# 出題
以下の行のうち、「The height and width of the screenshot is (634, 1032).」を含む行から「Select the Smudge」を含む行までを、両端を含めてJSONの文字列リストに整形せよ。1行を1つの文字列とし、空行は入れないこと。

++++++++++

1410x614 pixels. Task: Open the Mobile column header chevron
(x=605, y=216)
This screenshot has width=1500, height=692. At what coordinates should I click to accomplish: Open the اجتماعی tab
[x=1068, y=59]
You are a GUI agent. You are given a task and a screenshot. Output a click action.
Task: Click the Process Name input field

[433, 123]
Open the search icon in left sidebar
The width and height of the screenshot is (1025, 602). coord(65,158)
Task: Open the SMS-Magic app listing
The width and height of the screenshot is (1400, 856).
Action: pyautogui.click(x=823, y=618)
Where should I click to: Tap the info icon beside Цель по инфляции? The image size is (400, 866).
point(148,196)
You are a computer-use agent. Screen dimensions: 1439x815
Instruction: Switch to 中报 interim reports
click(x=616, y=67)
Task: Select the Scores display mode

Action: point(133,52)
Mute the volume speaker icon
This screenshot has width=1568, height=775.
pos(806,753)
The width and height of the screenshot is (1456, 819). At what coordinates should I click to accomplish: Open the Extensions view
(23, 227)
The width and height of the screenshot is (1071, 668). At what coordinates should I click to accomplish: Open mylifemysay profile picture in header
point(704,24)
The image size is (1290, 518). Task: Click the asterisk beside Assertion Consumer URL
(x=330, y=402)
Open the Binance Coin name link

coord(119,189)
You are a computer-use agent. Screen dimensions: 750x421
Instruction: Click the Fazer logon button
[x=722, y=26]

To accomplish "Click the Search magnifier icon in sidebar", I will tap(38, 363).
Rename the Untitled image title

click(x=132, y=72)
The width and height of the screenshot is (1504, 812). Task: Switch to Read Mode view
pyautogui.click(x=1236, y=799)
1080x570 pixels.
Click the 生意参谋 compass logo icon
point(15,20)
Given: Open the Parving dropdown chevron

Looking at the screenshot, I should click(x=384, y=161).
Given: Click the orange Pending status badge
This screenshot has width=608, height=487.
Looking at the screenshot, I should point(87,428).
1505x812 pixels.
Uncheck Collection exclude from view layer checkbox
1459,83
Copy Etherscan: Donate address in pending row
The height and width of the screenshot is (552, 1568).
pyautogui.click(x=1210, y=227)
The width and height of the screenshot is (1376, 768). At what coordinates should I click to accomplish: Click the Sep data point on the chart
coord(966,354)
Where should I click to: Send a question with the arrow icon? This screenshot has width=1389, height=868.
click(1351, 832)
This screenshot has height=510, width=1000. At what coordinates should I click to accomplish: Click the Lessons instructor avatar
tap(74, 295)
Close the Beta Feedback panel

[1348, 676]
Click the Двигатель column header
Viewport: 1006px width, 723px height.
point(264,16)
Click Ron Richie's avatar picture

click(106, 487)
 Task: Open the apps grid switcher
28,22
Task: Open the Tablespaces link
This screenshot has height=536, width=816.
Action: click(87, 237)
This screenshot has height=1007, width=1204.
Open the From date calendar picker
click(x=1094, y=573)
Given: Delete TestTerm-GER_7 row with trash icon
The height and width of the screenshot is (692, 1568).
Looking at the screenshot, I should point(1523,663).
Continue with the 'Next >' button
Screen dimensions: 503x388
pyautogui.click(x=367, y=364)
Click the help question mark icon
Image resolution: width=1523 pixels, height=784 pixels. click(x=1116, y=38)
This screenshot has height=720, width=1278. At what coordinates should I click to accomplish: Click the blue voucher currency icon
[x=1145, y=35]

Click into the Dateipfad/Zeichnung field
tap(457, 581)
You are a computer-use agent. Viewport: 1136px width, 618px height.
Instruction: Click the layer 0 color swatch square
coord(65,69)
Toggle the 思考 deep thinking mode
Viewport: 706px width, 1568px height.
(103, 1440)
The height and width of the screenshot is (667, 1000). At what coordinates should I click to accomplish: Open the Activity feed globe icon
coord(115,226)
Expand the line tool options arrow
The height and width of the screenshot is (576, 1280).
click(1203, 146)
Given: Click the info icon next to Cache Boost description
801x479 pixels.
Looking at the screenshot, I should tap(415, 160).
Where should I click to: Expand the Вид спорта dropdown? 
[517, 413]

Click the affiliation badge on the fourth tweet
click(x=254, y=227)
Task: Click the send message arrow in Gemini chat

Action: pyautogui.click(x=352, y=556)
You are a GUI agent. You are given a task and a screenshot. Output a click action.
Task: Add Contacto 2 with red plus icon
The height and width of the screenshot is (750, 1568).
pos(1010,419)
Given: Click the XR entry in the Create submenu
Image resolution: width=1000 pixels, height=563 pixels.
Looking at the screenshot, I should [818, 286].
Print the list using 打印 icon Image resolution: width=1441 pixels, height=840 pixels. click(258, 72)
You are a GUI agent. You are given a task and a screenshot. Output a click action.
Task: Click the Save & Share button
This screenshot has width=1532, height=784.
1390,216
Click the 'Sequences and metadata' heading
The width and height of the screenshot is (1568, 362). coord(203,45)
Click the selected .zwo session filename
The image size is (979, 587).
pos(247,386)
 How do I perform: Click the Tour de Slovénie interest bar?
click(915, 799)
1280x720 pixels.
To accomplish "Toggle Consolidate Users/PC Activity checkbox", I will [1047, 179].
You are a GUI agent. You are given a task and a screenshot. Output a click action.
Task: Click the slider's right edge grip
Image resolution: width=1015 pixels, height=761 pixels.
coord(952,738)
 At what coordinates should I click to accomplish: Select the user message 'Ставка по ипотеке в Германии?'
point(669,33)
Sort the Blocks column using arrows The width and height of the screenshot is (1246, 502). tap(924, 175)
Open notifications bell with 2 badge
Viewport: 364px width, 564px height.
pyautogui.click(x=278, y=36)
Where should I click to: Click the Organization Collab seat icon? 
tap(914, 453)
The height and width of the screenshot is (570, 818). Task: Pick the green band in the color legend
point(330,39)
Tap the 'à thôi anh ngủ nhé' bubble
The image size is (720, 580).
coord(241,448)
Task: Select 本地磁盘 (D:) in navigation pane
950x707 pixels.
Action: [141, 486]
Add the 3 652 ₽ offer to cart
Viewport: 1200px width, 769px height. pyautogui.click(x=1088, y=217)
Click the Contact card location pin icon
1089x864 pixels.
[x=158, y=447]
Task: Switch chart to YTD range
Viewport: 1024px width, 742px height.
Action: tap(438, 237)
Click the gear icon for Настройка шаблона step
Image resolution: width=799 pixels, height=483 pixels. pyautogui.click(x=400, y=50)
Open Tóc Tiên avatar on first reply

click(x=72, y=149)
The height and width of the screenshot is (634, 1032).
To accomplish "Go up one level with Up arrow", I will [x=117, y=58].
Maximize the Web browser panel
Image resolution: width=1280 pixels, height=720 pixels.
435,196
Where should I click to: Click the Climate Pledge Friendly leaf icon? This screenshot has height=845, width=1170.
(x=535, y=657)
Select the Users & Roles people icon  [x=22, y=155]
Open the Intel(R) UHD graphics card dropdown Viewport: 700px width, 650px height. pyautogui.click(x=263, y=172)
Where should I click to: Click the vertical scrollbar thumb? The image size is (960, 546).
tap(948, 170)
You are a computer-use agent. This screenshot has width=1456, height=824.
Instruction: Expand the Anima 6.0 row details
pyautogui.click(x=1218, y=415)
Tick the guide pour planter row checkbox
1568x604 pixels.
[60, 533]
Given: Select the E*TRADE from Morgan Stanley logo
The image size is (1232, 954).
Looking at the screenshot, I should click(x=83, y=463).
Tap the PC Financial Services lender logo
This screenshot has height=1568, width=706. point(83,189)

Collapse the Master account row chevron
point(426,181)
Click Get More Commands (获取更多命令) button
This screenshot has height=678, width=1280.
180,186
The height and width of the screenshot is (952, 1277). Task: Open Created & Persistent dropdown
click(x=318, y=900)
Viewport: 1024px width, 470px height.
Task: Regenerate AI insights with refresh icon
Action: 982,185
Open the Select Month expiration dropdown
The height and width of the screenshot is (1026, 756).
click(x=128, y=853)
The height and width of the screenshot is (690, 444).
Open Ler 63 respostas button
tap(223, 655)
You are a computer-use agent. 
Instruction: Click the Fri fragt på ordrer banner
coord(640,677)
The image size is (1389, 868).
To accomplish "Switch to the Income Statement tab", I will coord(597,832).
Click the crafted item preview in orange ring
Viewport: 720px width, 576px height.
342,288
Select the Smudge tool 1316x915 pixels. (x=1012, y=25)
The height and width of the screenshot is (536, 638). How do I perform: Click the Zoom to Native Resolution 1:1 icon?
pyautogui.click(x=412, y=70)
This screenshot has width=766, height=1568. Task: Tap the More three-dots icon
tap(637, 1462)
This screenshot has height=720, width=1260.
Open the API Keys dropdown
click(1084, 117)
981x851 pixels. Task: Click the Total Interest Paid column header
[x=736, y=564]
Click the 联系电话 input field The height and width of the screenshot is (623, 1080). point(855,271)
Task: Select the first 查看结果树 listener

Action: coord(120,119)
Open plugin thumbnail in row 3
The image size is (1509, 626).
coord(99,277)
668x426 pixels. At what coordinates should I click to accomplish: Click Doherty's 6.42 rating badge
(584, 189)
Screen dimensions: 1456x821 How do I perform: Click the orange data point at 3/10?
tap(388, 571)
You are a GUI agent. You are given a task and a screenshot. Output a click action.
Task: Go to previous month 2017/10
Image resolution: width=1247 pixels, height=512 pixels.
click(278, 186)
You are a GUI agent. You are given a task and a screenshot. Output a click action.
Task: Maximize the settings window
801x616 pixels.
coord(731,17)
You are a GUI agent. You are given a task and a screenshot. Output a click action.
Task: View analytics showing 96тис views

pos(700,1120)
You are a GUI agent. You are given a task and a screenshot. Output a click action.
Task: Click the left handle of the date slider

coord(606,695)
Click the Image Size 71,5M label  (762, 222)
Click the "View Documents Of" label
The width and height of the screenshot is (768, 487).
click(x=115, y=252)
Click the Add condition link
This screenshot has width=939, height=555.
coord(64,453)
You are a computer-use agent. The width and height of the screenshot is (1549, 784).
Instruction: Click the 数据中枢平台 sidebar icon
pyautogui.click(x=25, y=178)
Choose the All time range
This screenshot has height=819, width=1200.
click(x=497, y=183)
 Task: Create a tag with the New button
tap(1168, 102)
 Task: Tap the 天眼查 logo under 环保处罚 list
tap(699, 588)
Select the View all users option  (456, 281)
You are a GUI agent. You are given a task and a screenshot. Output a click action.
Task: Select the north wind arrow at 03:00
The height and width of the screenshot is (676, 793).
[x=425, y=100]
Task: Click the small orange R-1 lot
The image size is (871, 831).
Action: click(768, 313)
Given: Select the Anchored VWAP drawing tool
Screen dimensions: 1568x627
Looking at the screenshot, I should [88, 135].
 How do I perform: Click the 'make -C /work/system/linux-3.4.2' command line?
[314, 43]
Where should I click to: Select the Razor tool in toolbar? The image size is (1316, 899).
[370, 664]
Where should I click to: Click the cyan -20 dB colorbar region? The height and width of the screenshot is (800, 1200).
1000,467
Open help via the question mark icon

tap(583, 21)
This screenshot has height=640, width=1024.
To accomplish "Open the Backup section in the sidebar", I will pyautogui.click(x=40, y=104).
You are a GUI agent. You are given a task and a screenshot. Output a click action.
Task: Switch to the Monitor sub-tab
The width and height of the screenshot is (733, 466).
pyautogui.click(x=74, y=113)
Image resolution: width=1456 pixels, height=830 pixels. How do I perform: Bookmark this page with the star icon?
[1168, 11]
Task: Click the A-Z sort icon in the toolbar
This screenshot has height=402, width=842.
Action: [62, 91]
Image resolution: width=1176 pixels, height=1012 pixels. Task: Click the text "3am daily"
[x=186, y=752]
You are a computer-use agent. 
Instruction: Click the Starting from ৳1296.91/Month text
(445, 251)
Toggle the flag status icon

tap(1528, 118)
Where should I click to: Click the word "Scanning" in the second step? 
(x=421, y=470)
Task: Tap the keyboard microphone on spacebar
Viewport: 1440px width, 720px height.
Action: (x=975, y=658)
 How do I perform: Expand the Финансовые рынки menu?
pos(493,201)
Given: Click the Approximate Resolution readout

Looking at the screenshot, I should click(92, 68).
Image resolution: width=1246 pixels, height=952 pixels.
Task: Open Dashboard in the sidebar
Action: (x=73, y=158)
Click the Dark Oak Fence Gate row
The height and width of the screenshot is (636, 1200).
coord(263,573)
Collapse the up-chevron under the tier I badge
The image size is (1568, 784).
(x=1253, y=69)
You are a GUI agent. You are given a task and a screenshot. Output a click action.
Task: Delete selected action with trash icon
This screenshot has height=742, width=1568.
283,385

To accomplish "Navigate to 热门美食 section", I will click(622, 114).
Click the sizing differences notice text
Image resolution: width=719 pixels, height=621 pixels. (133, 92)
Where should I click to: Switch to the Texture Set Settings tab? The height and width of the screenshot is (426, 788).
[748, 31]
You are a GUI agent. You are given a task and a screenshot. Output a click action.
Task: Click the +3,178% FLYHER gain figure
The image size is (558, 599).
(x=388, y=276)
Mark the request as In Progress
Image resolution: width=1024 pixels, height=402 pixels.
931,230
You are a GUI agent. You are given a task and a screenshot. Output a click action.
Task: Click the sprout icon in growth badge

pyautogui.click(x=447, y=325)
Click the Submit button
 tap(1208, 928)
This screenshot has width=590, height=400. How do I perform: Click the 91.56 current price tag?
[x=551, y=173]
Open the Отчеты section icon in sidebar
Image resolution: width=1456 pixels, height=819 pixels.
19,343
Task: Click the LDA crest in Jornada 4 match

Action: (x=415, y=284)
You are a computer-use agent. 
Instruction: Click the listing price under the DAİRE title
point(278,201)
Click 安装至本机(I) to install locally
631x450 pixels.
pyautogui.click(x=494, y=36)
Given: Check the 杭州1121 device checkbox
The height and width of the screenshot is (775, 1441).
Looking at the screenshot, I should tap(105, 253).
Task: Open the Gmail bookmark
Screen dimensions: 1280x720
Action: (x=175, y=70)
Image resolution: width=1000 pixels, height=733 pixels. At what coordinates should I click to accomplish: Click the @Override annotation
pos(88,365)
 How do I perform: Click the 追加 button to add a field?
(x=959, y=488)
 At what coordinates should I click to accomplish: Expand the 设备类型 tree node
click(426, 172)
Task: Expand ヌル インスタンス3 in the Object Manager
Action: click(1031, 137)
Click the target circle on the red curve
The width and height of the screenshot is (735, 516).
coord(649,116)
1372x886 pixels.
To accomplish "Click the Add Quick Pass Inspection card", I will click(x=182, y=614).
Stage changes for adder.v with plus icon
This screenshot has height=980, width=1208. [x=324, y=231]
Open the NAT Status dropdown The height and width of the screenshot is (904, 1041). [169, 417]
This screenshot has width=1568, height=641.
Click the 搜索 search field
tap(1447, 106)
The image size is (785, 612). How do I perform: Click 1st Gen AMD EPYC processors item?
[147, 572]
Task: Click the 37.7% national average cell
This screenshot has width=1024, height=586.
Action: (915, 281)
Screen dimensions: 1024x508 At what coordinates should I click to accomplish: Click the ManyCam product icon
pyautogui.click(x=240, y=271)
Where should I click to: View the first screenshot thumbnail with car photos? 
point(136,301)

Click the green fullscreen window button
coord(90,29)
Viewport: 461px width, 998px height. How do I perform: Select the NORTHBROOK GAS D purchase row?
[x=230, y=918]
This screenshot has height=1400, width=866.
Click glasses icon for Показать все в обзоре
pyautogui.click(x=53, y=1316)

++++++++++

# 解答例
[
  "The height and width of the screenshot is (634, 1032).",
  "To accomplish \"Go up one level with Up arrow\", I will [x=117, y=58].",
  "Maximize the Web browser panel",
  "Image resolution: width=1280 pixels, height=720 pixels.",
  "435,196",
  "Where should I click to: Click the Climate Pledge Friendly leaf icon? This screenshot has height=845, width=1170.",
  "(x=535, y=657)",
  "Select the Users & Roles people icon  [x=22, y=155]",
  "Open the Intel(R) UHD graphics card dropdown Viewport: 700px width, 650px height. pyautogui.click(x=263, y=172)",
  "Where should I click to: Click the vertical scrollbar thumb? The image size is (960, 546).",
  "tap(948, 170)",
  "You are a computer-use agent. This screenshot has width=1456, height=824.",
  "Instruction: Expand the Anima 6.0 row details",
  "pyautogui.click(x=1218, y=415)",
  "Tick the guide pour planter row checkbox",
  "1568x604 pixels.",
  "[60, 533]",
  "Given: Select the E*TRADE from Morgan Stanley logo",
  "The image size is (1232, 954).",
  "Looking at the screenshot, I should click(x=83, y=463).",
  "Tap the PC Financial Services lender logo",
  "This screenshot has height=1568, width=706. point(83,189)",
  "Collapse the Master account row chevron",
  "point(426,181)",
  "Click Get More Commands (获取更多命令) button",
  "This screenshot has height=678, width=1280.",
  "180,186",
  "The height and width of the screenshot is (952, 1277). Task: Open Created & Persistent dropdown",
  "click(x=318, y=900)",
  "Viewport: 1024px width, 470px height.",
  "Task: Regenerate AI insights with refresh icon",
  "Action: 982,185",
  "Open the Select Month expiration dropdown",
  "The height and width of the screenshot is (1026, 756).",
  "click(x=128, y=853)",
  "The height and width of the screenshot is (690, 444).",
  "Open Ler 63 respostas button",
  "tap(223, 655)",
  "You are a computer-use agent. ",
  "Instruction: Click the Fri fragt på ordrer banner",
  "coord(640,677)",
  "The image size is (1389, 868).",
  "To accomplish \"Switch to the Income Statement tab\", I will coord(597,832).",
  "Click the crafted item preview in orange ring",
  "Viewport: 720px width, 576px height.",
  "342,288",
  "Select the Smudge tool 1316x915 pixels. (x=1012, y=25)"
]